▶ _Raw records_:
============================================================

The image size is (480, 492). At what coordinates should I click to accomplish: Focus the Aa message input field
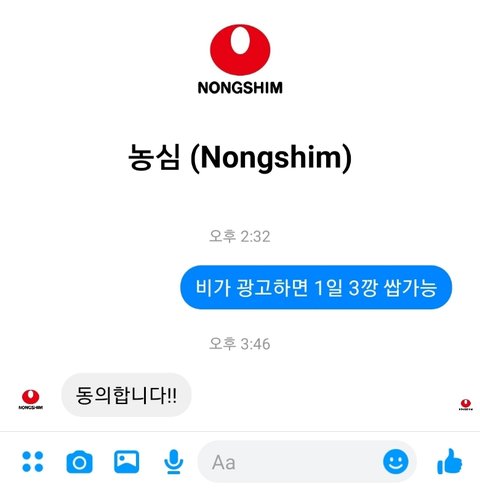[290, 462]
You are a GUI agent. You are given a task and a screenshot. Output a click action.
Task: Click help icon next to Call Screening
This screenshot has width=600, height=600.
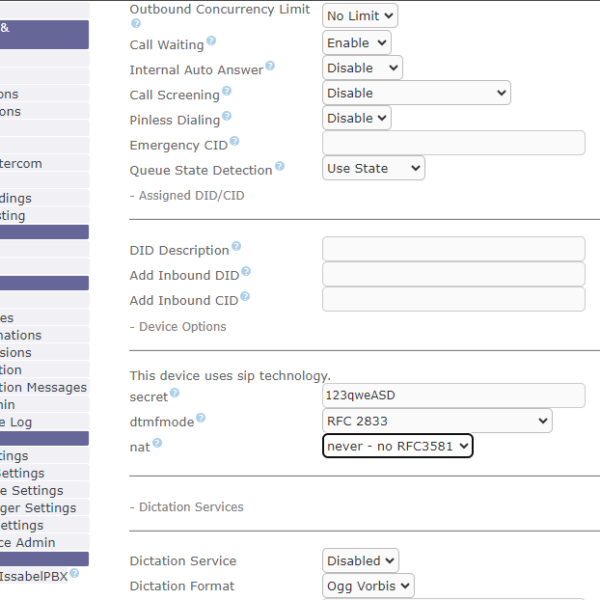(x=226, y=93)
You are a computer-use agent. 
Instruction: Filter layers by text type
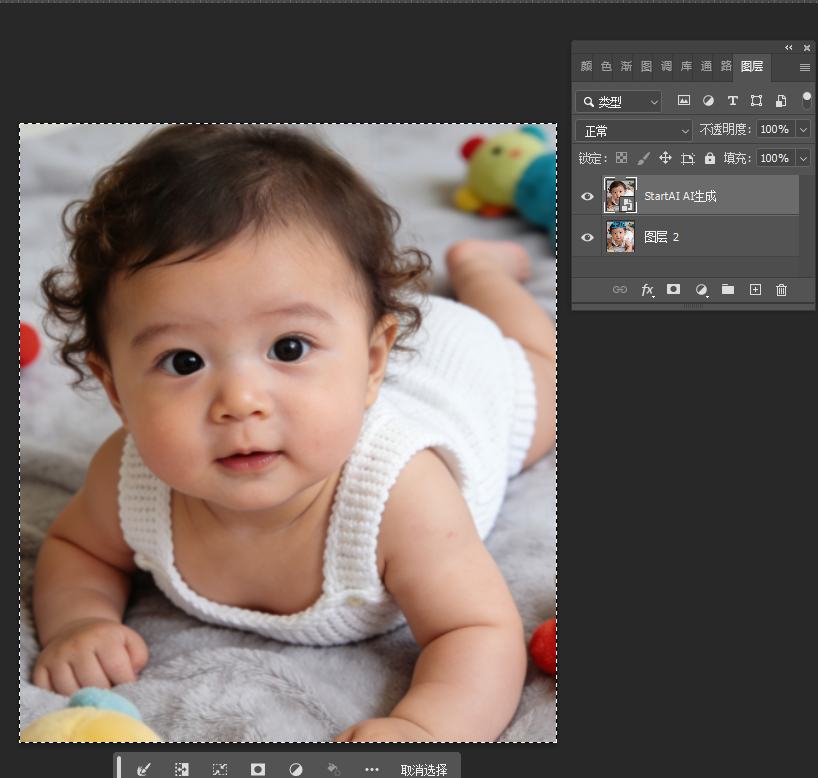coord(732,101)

============================================================

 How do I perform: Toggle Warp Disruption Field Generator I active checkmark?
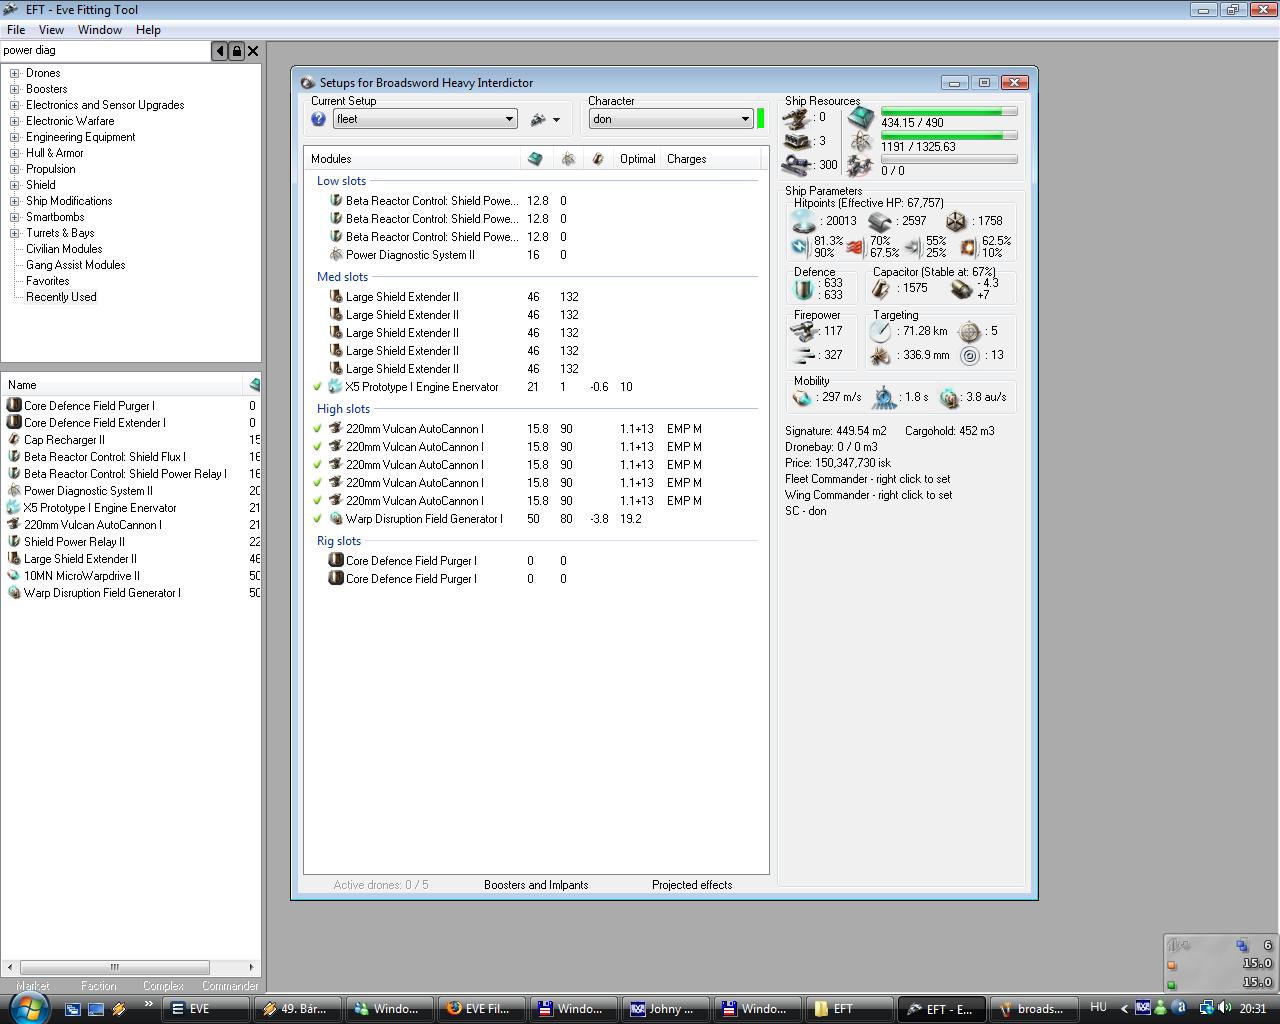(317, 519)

============================================================

▶ _Problem details_:
Print the listing from the line with "The image size" up to and including the line with "coord(732,101)", reproducing each line unchanged and omitting the pictures.

▶ _Task response_:
The image size is (480, 492). At what coordinates should I click to accomplish: Focus the Aa message input field
[290, 462]
You are a GUI agent. You are given a task and a screenshot. Output a click action.
Task: Click help icon next to Call Screening
This screenshot has width=600, height=600.
(x=226, y=93)
You are a computer-use agent. 
Instruction: Filter layers by text type
coord(732,101)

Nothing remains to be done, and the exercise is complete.